Shared from the 3/9/2019 The Winchester Sun eEdition

Portrait project seeks to help bridge divides of race, class

Picture

The Winchester Sun is one of many downtown business that will display portraits of the “I Was Here” project. The opening reception and artist talk is at 7 p.m. March 15 at the Leeds Center for the Arts. On Saturday, March 16, artists will lead an “on-thestreet museum walk” at 9:30 a.m. beginning at the Clark County Courthouse and culminating in a community conversation at the Leeds Center for the Arts. (Photo submitted)

Clark County residents will soon take part in the first-ever outdoor museum in downtown Winchester.

It will feature more than 20 “hauntingly beautiful ancestor portraits,” which Winchester resident and supporter of the project Syndy Deese said will stimulate a new conversation about “who we were, who we are and who we could be.”

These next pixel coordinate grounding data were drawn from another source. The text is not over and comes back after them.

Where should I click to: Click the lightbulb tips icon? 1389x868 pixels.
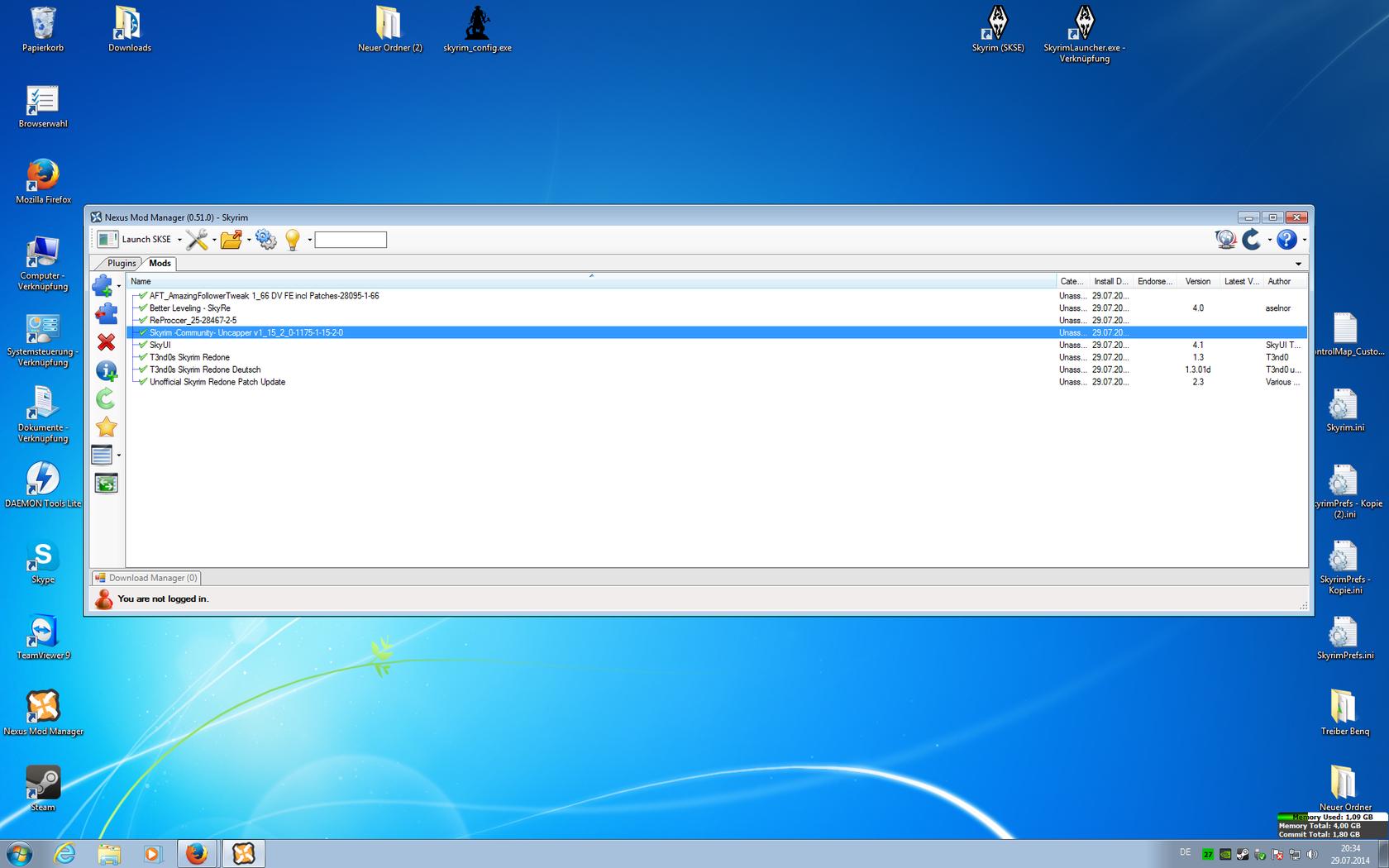(292, 240)
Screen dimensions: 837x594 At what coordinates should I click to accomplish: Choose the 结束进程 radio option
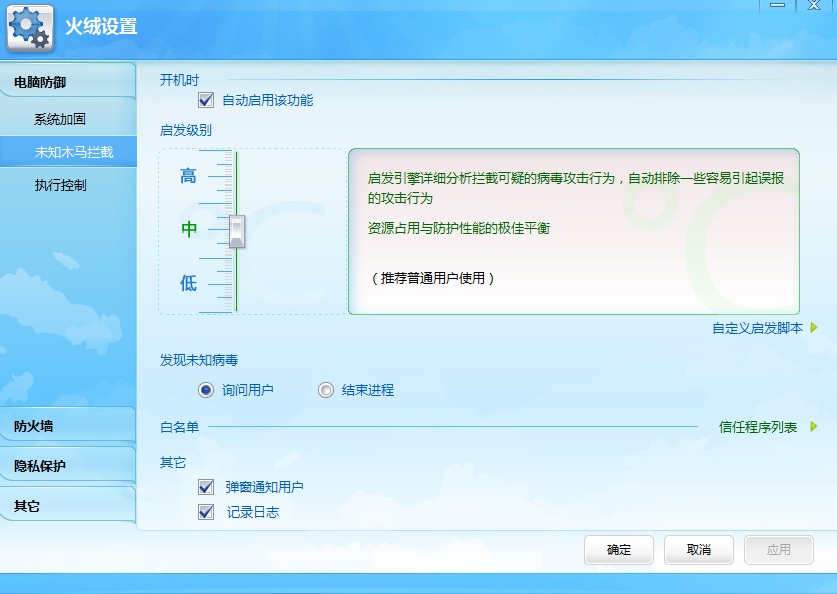326,390
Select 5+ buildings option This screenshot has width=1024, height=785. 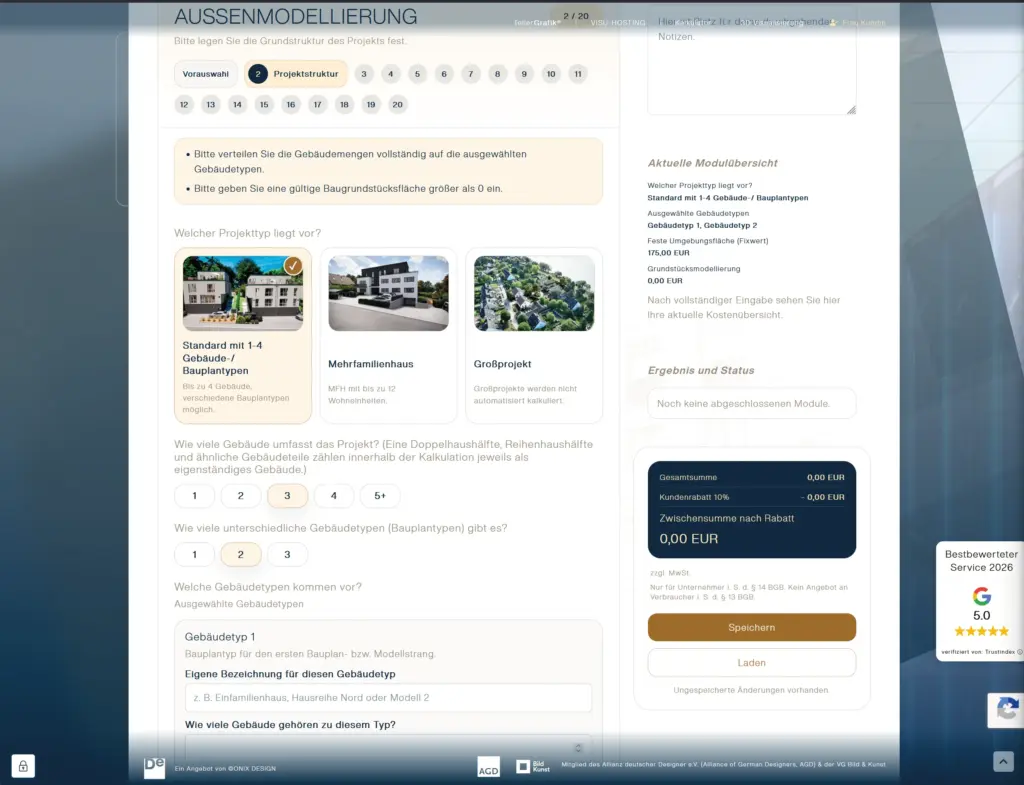point(380,496)
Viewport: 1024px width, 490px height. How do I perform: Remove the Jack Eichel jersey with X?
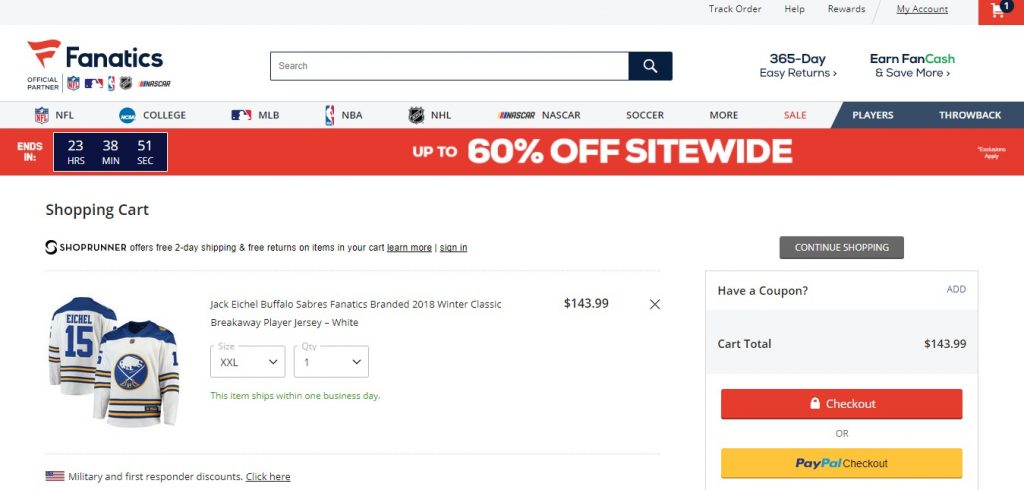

“I Was Here” is an artistic collaboration between poet Nikky Finney, artist Marjorie Guyon and photographer Patrick J. Mitchell. Deese helped the artists bring the project to Winchester.

The public art exhibit, composed of 23 Ancestor Spirit Portraits, seeks to bridge divides of race, class and culture. The Greater Clark Foundation (GCF), Clark County Community Foundation (CCCF) and Wells Fargo provided funding for the public art project.

The project debuted in October which was once one of the largest slave auction sites in the country.

Winchester is the first community to welcome the traveling exhibit of the Ancestor Spirit Portraits. The artists will install the portraits in downtown windows in mid-March.

In the news release, Alex Rowady, chairman of the CCCF Advisory Board, said the portraits would spark reflection and conversation.

“It may be difficult, but dialogue about these tough subjects often leads to understanding and acknowledgment,” Rowady said. “This is what will help propel our community forward to be more inclusive.”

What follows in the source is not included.